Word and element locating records
#####
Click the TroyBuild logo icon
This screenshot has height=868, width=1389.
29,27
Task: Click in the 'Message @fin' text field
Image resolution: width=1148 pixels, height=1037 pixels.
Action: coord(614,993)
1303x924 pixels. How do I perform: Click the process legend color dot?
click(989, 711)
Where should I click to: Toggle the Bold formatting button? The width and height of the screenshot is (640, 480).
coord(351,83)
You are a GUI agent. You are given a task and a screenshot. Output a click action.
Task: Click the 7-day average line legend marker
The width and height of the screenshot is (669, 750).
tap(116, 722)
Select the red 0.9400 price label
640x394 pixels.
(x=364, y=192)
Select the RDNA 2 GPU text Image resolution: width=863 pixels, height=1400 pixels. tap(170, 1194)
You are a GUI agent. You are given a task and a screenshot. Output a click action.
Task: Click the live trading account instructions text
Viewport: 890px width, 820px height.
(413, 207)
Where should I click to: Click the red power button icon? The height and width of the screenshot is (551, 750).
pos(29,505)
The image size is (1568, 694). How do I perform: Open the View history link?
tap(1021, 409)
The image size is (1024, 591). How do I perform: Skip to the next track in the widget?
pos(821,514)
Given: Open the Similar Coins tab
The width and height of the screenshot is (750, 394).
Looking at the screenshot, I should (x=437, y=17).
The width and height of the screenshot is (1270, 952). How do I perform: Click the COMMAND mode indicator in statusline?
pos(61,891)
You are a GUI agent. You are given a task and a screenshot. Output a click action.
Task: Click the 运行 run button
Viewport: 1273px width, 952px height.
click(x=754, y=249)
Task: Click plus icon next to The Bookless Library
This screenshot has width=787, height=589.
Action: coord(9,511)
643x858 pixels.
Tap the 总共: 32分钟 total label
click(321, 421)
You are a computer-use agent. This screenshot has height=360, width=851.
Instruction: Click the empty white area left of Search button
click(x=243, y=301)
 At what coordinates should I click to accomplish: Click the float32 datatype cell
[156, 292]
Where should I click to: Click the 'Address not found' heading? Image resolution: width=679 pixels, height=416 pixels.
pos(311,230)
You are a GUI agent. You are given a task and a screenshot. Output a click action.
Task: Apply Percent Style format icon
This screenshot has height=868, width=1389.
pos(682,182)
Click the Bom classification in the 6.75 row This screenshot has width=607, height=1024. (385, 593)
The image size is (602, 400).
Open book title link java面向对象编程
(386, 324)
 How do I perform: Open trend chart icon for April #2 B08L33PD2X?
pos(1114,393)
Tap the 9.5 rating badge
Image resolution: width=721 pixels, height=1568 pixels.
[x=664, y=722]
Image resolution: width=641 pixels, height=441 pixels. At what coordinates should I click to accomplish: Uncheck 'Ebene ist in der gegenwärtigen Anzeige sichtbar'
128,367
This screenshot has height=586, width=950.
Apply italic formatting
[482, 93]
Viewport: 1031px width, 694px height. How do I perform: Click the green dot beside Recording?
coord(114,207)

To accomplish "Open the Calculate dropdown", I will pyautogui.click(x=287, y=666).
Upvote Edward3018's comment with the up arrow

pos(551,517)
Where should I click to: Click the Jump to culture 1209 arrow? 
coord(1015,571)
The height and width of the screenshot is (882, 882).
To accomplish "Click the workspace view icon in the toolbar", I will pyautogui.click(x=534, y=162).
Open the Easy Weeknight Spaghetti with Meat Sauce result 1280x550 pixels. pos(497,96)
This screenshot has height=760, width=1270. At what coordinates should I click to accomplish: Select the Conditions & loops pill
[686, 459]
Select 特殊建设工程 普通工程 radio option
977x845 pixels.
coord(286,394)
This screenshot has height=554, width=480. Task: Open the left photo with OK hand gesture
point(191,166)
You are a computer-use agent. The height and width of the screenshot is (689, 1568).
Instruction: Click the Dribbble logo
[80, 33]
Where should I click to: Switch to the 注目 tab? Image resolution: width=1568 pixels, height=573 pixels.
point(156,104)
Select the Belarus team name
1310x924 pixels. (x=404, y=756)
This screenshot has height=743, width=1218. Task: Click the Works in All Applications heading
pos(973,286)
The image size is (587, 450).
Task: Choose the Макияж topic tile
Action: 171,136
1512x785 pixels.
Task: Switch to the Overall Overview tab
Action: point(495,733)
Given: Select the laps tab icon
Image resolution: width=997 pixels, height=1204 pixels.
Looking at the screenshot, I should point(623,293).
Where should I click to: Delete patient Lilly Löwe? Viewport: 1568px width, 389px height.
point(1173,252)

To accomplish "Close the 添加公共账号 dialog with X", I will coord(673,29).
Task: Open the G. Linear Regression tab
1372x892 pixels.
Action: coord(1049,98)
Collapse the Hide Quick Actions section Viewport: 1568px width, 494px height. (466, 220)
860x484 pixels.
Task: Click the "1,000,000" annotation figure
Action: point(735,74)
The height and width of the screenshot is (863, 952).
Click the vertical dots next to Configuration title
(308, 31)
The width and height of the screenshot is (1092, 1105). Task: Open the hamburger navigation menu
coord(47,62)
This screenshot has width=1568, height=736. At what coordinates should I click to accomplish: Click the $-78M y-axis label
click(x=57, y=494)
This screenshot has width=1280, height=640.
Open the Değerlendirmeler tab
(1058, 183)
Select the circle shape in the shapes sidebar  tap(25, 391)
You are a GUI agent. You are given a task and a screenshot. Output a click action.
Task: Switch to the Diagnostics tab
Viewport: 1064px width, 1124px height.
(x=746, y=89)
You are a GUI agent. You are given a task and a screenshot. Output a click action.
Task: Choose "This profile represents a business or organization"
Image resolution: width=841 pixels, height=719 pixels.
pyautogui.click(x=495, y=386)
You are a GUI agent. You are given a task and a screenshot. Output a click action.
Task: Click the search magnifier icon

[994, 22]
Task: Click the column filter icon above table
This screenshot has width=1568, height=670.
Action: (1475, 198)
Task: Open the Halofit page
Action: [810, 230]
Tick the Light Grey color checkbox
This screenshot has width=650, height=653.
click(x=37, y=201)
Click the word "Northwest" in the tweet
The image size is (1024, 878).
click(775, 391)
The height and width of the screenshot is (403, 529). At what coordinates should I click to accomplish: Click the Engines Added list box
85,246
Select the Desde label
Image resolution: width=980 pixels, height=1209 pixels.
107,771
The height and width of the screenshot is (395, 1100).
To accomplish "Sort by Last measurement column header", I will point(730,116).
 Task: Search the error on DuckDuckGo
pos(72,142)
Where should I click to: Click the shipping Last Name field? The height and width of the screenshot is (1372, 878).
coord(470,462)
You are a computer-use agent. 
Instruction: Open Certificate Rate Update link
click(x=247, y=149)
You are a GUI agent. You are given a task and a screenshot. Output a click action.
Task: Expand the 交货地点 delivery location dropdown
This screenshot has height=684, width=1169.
#####
**Exercise**
Update the records above by changing "GUI agent" to "desktop assistant" everywhere it appears, and write out every line again with nothing else altered.

**Answer to the problem**
Click the TroyBuild logo icon
This screenshot has height=868, width=1389.
29,27
Task: Click in the 'Message @fin' text field
Image resolution: width=1148 pixels, height=1037 pixels.
Action: coord(614,993)
1303x924 pixels. How do I perform: Click the process legend color dot?
click(989, 711)
Where should I click to: Toggle the Bold formatting button? The width and height of the screenshot is (640, 480).
coord(351,83)
You are a desktop assistant. You are given a task and a screenshot. Output a click action.
Task: Click the 7-day average line legend marker
The width and height of the screenshot is (669, 750).
tap(116, 722)
Select the red 0.9400 price label
640x394 pixels.
(x=364, y=192)
Select the RDNA 2 GPU text Image resolution: width=863 pixels, height=1400 pixels. tap(170, 1194)
You are a desktop assistant. You are given a task and a screenshot. Output a click action.
Task: Click the live trading account instructions text
Viewport: 890px width, 820px height.
(413, 207)
Where should I click to: Click the red power button icon? The height and width of the screenshot is (551, 750).
pos(29,505)
The image size is (1568, 694). How do I perform: Open the View history link?
tap(1021, 409)
The image size is (1024, 591). How do I perform: Skip to the next track in the widget?
pos(821,514)
Given: Open the Similar Coins tab
The width and height of the screenshot is (750, 394).
Looking at the screenshot, I should (x=437, y=17).
The width and height of the screenshot is (1270, 952). How do I perform: Click the COMMAND mode indicator in statusline?
pos(61,891)
You are a desktop assistant. You are given a task and a screenshot. Output a click action.
Task: Click the 运行 run button
Viewport: 1273px width, 952px height.
click(x=754, y=249)
Task: Click plus icon next to The Bookless Library
This screenshot has width=787, height=589.
Action: coord(9,511)
643x858 pixels.
Tap the 总共: 32分钟 total label
click(321, 421)
You are a computer-use agent. This screenshot has height=360, width=851.
Instruction: Click the empty white area left of Search button
click(x=243, y=301)
 At what coordinates should I click to accomplish: Click the float32 datatype cell
[156, 292]
Where should I click to: Click the 'Address not found' heading? Image resolution: width=679 pixels, height=416 pixels.
pos(311,230)
You are a desktop assistant. You are given a task and a screenshot. Output a click action.
Task: Apply Percent Style format icon
This screenshot has height=868, width=1389.
pos(682,182)
Click the Bom classification in the 6.75 row This screenshot has width=607, height=1024. (385, 593)
The image size is (602, 400).
Open book title link java面向对象编程
(386, 324)
 How do I perform: Open trend chart icon for April #2 B08L33PD2X?
pos(1114,393)
Tap the 9.5 rating badge
Image resolution: width=721 pixels, height=1568 pixels.
[x=664, y=722]
Image resolution: width=641 pixels, height=441 pixels. At what coordinates should I click to accomplish: Uncheck 'Ebene ist in der gegenwärtigen Anzeige sichtbar'
128,367
This screenshot has height=586, width=950.
Apply italic formatting
[482, 93]
Viewport: 1031px width, 694px height. How do I perform: Click the green dot beside Recording?
coord(114,207)

To accomplish "Open the Calculate dropdown", I will pyautogui.click(x=287, y=666).
Upvote Edward3018's comment with the up arrow

pos(551,517)
Where should I click to: Click the Jump to culture 1209 arrow? 
coord(1015,571)
The height and width of the screenshot is (882, 882).
To accomplish "Click the workspace view icon in the toolbar", I will pyautogui.click(x=534, y=162).
Open the Easy Weeknight Spaghetti with Meat Sauce result 1280x550 pixels. pos(497,96)
This screenshot has height=760, width=1270. At what coordinates should I click to accomplish: Select the Conditions & loops pill
[686, 459]
Select 特殊建设工程 普通工程 radio option
977x845 pixels.
coord(286,394)
This screenshot has height=554, width=480. Task: Open the left photo with OK hand gesture
point(191,166)
You are a computer-use agent. The height and width of the screenshot is (689, 1568).
Instruction: Click the Dribbble logo
[80, 33]
Where should I click to: Switch to the 注目 tab? Image resolution: width=1568 pixels, height=573 pixels.
point(156,104)
Select the Belarus team name
1310x924 pixels. (x=404, y=756)
This screenshot has height=743, width=1218. Task: Click the Works in All Applications heading
pos(973,286)
The image size is (587, 450).
Task: Choose the Макияж topic tile
Action: 171,136
1512x785 pixels.
Task: Switch to the Overall Overview tab
Action: point(495,733)
Given: Select the laps tab icon
Image resolution: width=997 pixels, height=1204 pixels.
Looking at the screenshot, I should point(623,293).
Where should I click to: Delete patient Lilly Löwe? Viewport: 1568px width, 389px height.
point(1173,252)

To accomplish "Close the 添加公共账号 dialog with X", I will coord(673,29).
Task: Open the G. Linear Regression tab
1372x892 pixels.
Action: coord(1049,98)
Collapse the Hide Quick Actions section Viewport: 1568px width, 494px height. (466, 220)
860x484 pixels.
Task: Click the "1,000,000" annotation figure
Action: point(735,74)
The height and width of the screenshot is (863, 952).
Click the vertical dots next to Configuration title
(308, 31)
The width and height of the screenshot is (1092, 1105). Task: Open the hamburger navigation menu
coord(47,62)
This screenshot has width=1568, height=736. At what coordinates should I click to accomplish: Click the $-78M y-axis label
click(x=57, y=494)
This screenshot has width=1280, height=640.
Open the Değerlendirmeler tab
(1058, 183)
Select the circle shape in the shapes sidebar  tap(25, 391)
You are a desktop assistant. You are given a task and a screenshot. Output a click action.
Task: Switch to the Diagnostics tab
Viewport: 1064px width, 1124px height.
(x=746, y=89)
You are a desktop assistant. You are given a task and a screenshot. Output a click action.
Task: Choose "This profile represents a business or organization"
Image resolution: width=841 pixels, height=719 pixels.
pyautogui.click(x=495, y=386)
You are a desktop assistant. You are given a task and a screenshot. Output a click action.
Task: Click the search magnifier icon

[994, 22]
Task: Click the column filter icon above table
This screenshot has width=1568, height=670.
Action: (1475, 198)
Task: Open the Halofit page
Action: [810, 230]
Tick the Light Grey color checkbox
This screenshot has width=650, height=653.
click(x=37, y=201)
Click the word "Northwest" in the tweet
The image size is (1024, 878).
click(775, 391)
The height and width of the screenshot is (403, 529). At what coordinates should I click to accomplish: Click the Engines Added list box
85,246
Select the Desde label
Image resolution: width=980 pixels, height=1209 pixels.
107,771
The height and width of the screenshot is (395, 1100).
To accomplish "Sort by Last measurement column header", I will point(730,116).
 Task: Search the error on DuckDuckGo
pos(72,142)
Where should I click to: Click the shipping Last Name field? The height and width of the screenshot is (1372, 878).
coord(470,462)
You are a computer-use agent. 
Instruction: Open Certificate Rate Update link
click(x=247, y=149)
You are a desktop assistant. You are given a task and a screenshot. Output a click action.
Task: Expand the 交货地点 delivery location dropdown
This screenshot has height=684, width=1169.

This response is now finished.